Today’s guest blogger is Patti Steen with The Pelsten Group located in Seattle, WA. The Pelsten Group is a recruitment firm that focuses on all levels of positions within Healthcare and Medical Device organizations. The majority of their clients are in the Seattle area but they actively support NPAworldwide across the US. Patti is currently serving on the NPAworldwide Board of Directors.
I am guessing many of you have come across a sentence in a contract that goes something like this… No direct hire fee shall be owed if the candidate was recorded in Company’s database or previously known to Company prior to presentment by Agency. I saw it again last week and was surprised that companies are still trying to take that stance. The crazy part is they generally do not reach out to me with an open role until they have exhausted all their options or do not have enough resources internally to support the recruit. Before they reach out to me, they probably followed a timeline similar to this:
- The Hiring Manager worked with HR to develop a hiring strategy and is committed to filling the role.
- The recruiter worked on the position for 2-4 weeks (or longer in many cases) without finding any viable candidates. Working on it could be a loose term if they are short on resources and long on requisitions.
- The Hiring Manager is frustrated and puts pressure on the recruiting team and eventually decides to find an outside resource to focus on their opening.
- We get an urgent call for help!
So during the time already invested, the internal recruiter would have ample time and opportunity to reach out for referrals, search their database, tap into their network, etc. Yes, they would have/could have found the candidate sitting in their database…but they didn’t. So the candidate is mine.
This is where one of my favorite rules comes into play…the “but for rule.” But for my effort in sourcing, screening and presenting the perfect candidate the recruiter and manager would not be aware of the candidate. It was my time and effort that generated the interest on both sides…candidate and customer. Period!
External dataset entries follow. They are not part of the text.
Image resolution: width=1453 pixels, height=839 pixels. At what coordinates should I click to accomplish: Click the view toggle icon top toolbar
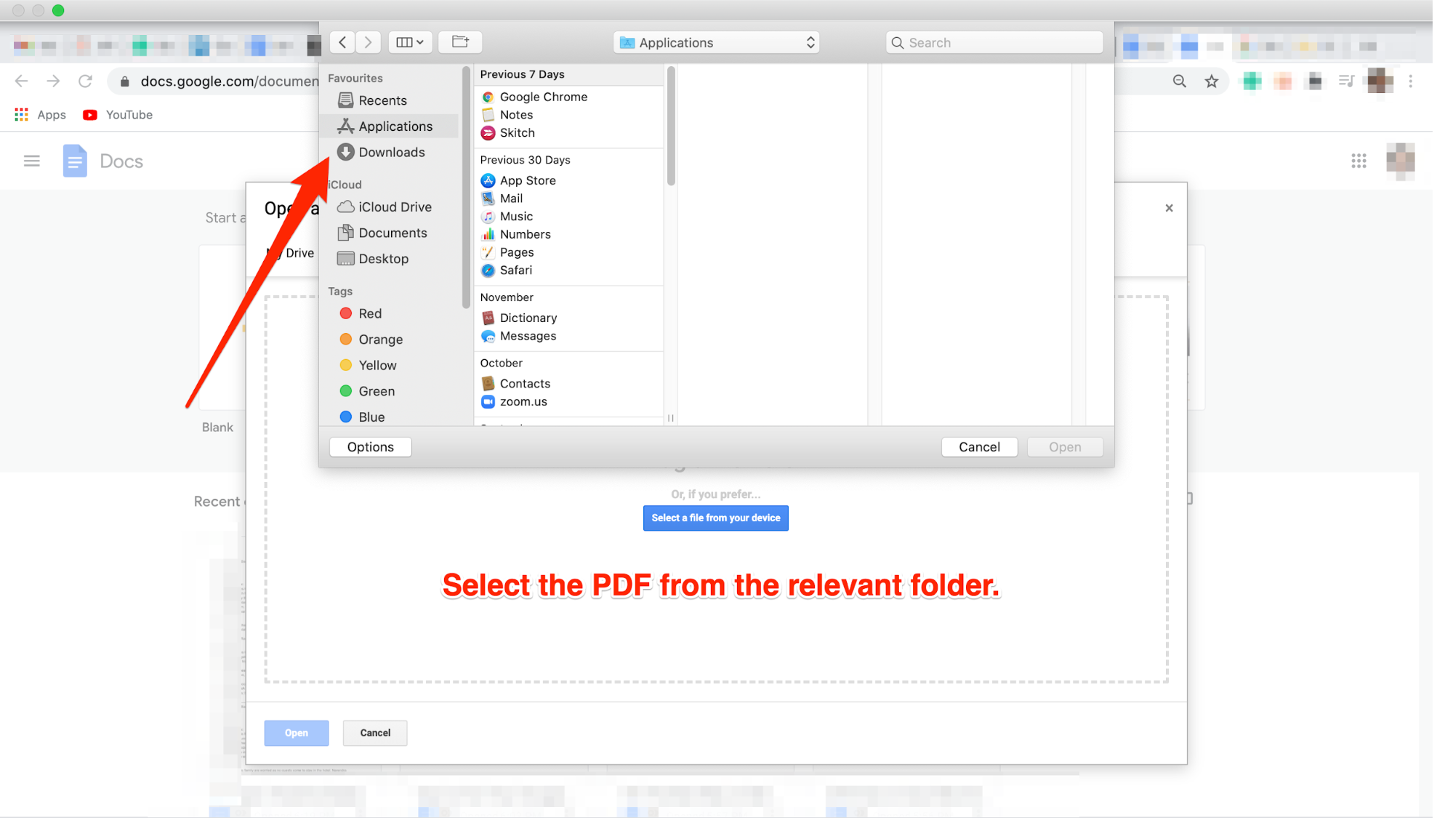408,41
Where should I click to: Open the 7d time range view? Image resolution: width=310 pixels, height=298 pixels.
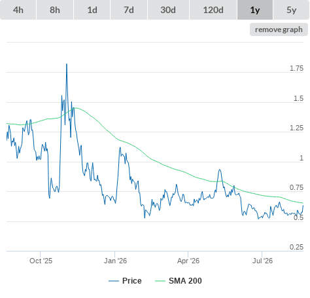(x=129, y=10)
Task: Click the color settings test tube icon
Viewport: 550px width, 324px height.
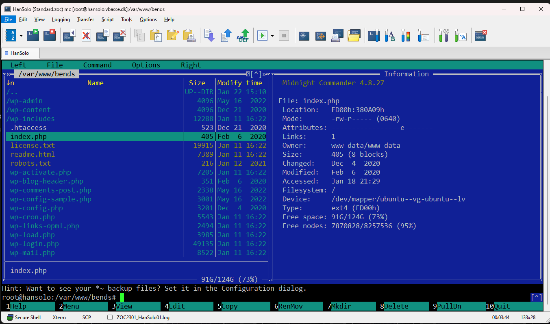Action: coord(405,35)
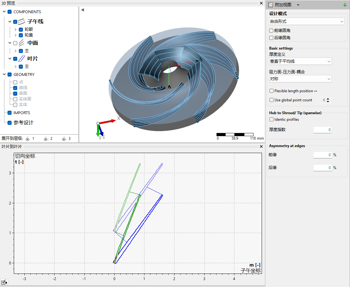This screenshot has height=287, width=350.
Task: Collapse the GEOMETRY tree section
Action: (4, 75)
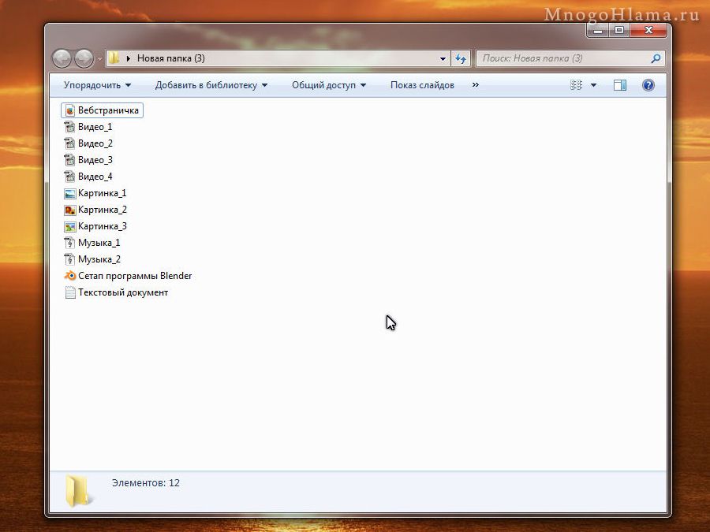
Task: Click the Back navigation button
Action: pyautogui.click(x=62, y=58)
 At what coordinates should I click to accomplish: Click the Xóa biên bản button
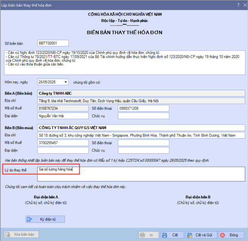(21, 234)
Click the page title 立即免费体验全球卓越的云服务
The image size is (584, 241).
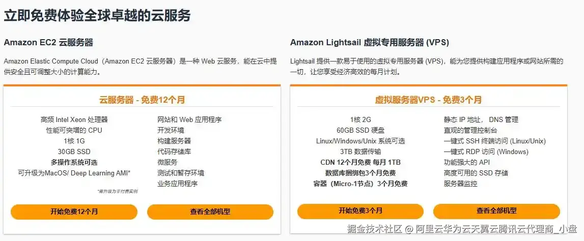[x=97, y=16]
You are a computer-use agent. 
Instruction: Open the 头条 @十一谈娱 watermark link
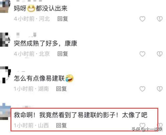point(147,129)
I never sign an agreement with that verbiage in it. I take the time to share with them why I do not agree to that restriction and strike those words from the contract before I sign it. Sometimes they won’t remove the verbiage and when that happens it is clear we are not a good fit for each other. I work with customers that value my contribution and see the benefit of having a strong partner as an extension to their recruiting team. So don’t shy away from pushing back when you see these dreaded words…I already have this candidate in my database! Sometimes you have to pass on the companies that don’t align.